Loose Interest Rates Remain Loose, Mostly
As the Federal Reserve incrementally raises interest rates, you’ll see many stories about monetary policy getting tight and the potential threat that poses for the economy in general and the bull market in stocks in particular.
As usual, you should discount the conventional wisdom. What’s really going on is the Fed is getting “less loose,” not “tight” and there’s ample room for the Fed to stay along this path without risking a recession or a bear market. The banking system is full of excess reserves from the Fed.

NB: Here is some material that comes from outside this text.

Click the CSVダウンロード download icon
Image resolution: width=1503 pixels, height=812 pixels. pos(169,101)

Until the Fed eliminates those excess reserves or lifts the rates it pays banks on those reserves above the rates on loans, policy will remain loose.
As expected the Fed stayed on track for a third rate hike in 2017. The Fed’s “dot plots” indicate the odds of another rate hike later this year is only a 50-50 proposition.

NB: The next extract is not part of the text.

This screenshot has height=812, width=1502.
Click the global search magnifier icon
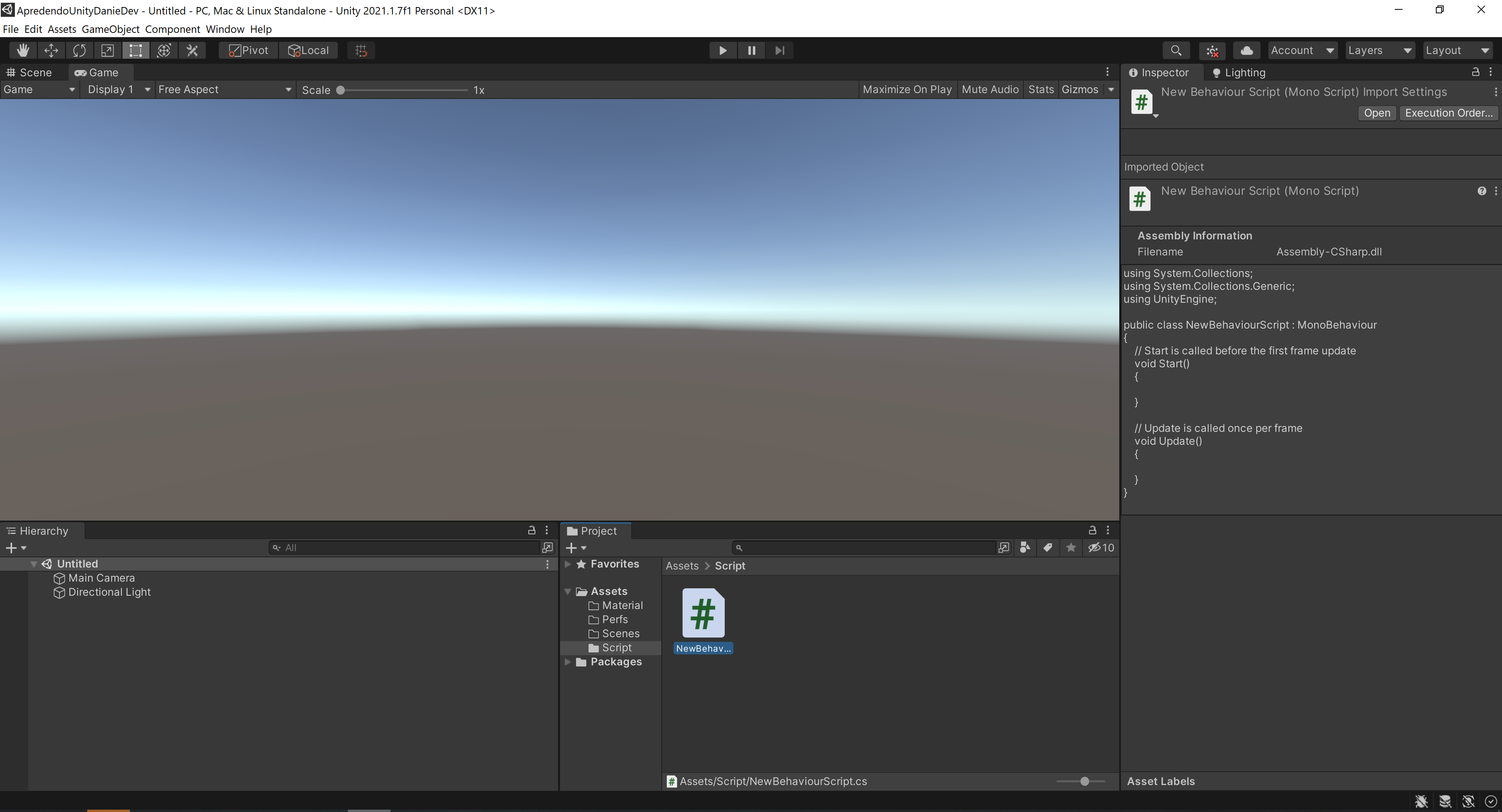[x=1176, y=51]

The Fed’s statement as well as Fed Chief Yellen’s press conference indicates the Fed will stay on course to start unwinding its bloated balance sheet later this year. The best guess is another rate hike in September followed by six months of balance sheet reductions before rate hikes start again in March 2018. However, don’t be surprised if the Fed embarks on balance sheet reductions a little earlier while moving a September rate hike to December. Either way, the Fed would be moving in the right direction.